Holiday Homophobia: Is It Christian to Reject Gay Partners?
Partner of lesbian minister Marilyn Bowens was shunned at the Christmas table.
Dec. 23, 2011— -- Marilyn Bowens, a professor of law turned Christian minister, remembers how hard it was to celebrate the holidays with her large African-American family.
"My mom would host a big family gathering with my sister, nieces and nephews – everyone," said Bowens, now 56 and living in New Haven, Conn. "She always wanted me to come home with my children, but not invite my partner to come."
Bowens is a lesbian, coming out well into adulthood after a heterosexual marriage that produced two boys, now age 20 and 27.
Today, she ministers to the lesbian, gay, bisexual and transgender community and challenges the church in her new book, "Ready to Answer: Why 'Homophobic Church' is an Oxymoron."
"It was very tough," she said. "We were actively involved in our church and other traditions like inviting a few people who didn't have families. It was a full house."
She says the social divide is "mute" now -- her mother died last year and her father, who finally reconciled her sexual orientation with his faith, died in 1995.
But as an evangelical Christian and a lesbian, the memory still stings and Bowens asks why Christianity and what she calls the "accusers" turn a back on those who are lesbian, gay, bisexual or transgender.
"You don't have to understand. You don't have to approve. You don't have to 'condone.' Just love your child, and be open to the possibility of growing to love someone else who loves your child," she said.
"And, next holiday season, give your son or daughter what Jesus will give him or her for Christmas (and every other day) -- unconditional love. Just be like Jesus. He is, after all, the one whose birth we celebrate."
Bowens said she "totally understands" her parents homophobia -- one that is endemic in many evangelical families, particularly among socially conservative African Americans.
"It was the indoctrination she got in the church," she said. "I am fighting against that. It's based on the misreading of a few verses that are plucked out of context to support homosexuality as a sin. It was my experience in my black church."
Bowens said she struggled spiritually and emotionally with her sexual orientation until she came out in her early 30s.
Before that, "I was living the life that was scripted," marrying and having two children. "I went to college and married the first man who asked me … I didn't get into it from a place of self-awareness and authenticity."
Her father, who was a pastor and presiding bishop of the United Holy Church of America in Washington, D.C., held out an olive branch just before his death, which heartened Bowens.
"It was an experience I will never forget," she said. "He was sick and bedridden and I went to visit him. He was sitting and watching TV and when the commercial came on, he glanced over and was starring right at me."
Her father didn't speak at first then "out of the blue," he said to Bowens: "You belong to the Lord, Marilyn. Whatever you are doing and whoever you are doing it with -- male or female."
She said she felt his acceptance. And eventually her mother's, though unspoken. She traveled to North Carolina for Bowen's ordination as a pastor then to New Haven when she was installed as pastor of the Metropolitan Community Church.
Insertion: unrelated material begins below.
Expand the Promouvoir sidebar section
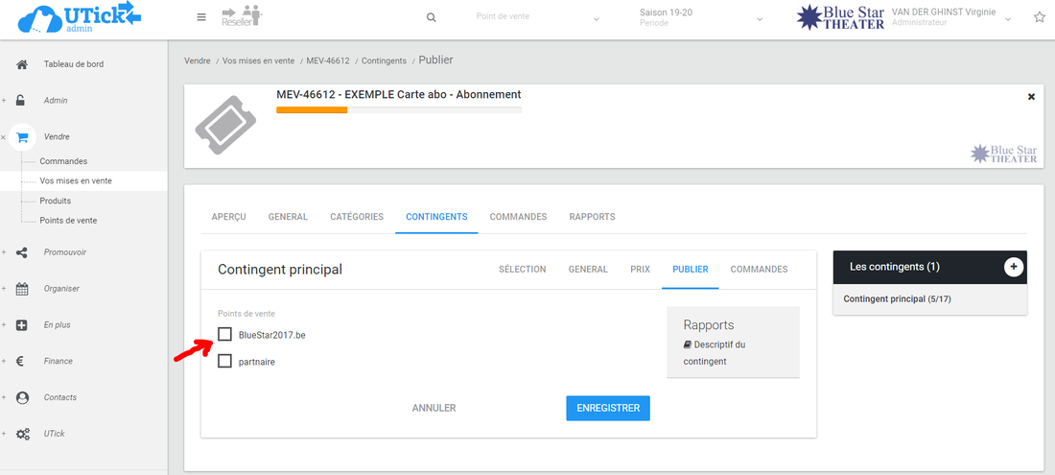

"I knew she loved me," said Bowens.
Jay Lowder, an evangelical Christian from Wichita Falls, Texas, agrees the church has been "hypocritical" in the way it treats gays and lesbians.
As president of Jay Lowder Harvest Ministries Evangelistic Association, he works with denominations around the country preaching about the "core issues" of the Gospel.
His sister is a lesbian, which caused an "estrangement" in his family. "But a lot has changed in 20 years," he said.
"I found out when I was 17 ... it was devastating," said Lowder, now 42, and the father of three children. "It created a real chasm between me and my sister."
"I was bitter and angry," he said. "We grew up in a conservative Christian family and my parents had strong beliefs. It just seemed so random for people who grew up Baptist in Texas."